I have always been confused about the precise date that my father passed away, primarily because I only learned about it the next day. I was away in holiday in Wales at the time.
But it was 11th October 1986, in the afternoon. Twenty-four years later, it is time for a modest tribute to my father from his son. Obituaries tend to be full of the curriculum vitae items, but I recall a more personal tribute that I wrote for the local paper. It’s lurking on an old floppy disk somewhere, I think, and I must dig it out.
JPJB was, simply, the kindest of men. I would dread seeing a boat broken down, or a car broken down, because he would see it as his duty to stop and offer assistance. He would go out of his way to help anyone, even when that person was not appreciative of his efforts. Sometimes that would lead people to lean on him too heavily, so that the burden was too great for him.

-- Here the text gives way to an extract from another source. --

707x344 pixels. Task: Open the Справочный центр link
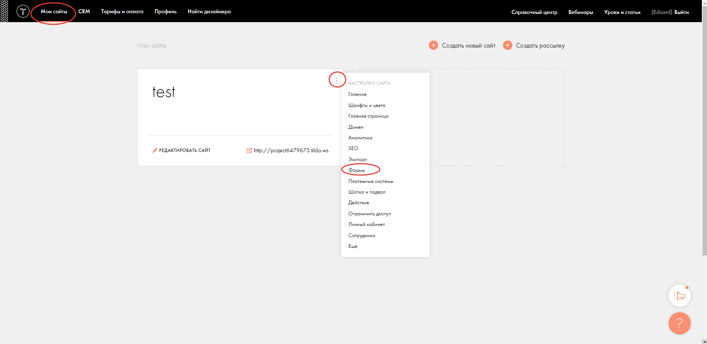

He often looked pained, perhaps reflecting a sadness that he was not always understood, or that he was taken for a ride. It has been hard to live up to his example, hard to try not to feel compassion. But that is the main impression of him that has lasted for 24 years. The rest is memory; there is much to recall, events and scenes, but feelings are much more difficult.
Last week someone who did not know me phoned me and asked if my father was still alive; it seemed an astonishing question after such a long time. Mum recalled last year someone telling her what a wonderful person he was, long after he left us. And more recently a mutual friend recalled a small detail about him that I had not known. We never reach the final point of recovery, when there is nothing more to know about a person.
He is still much missed, and often quietly mourned. The world still seems a strange place without him, somehow incomplete. And yet if he was here, the world would seem stranger still, as so much has changed. He made a major impact.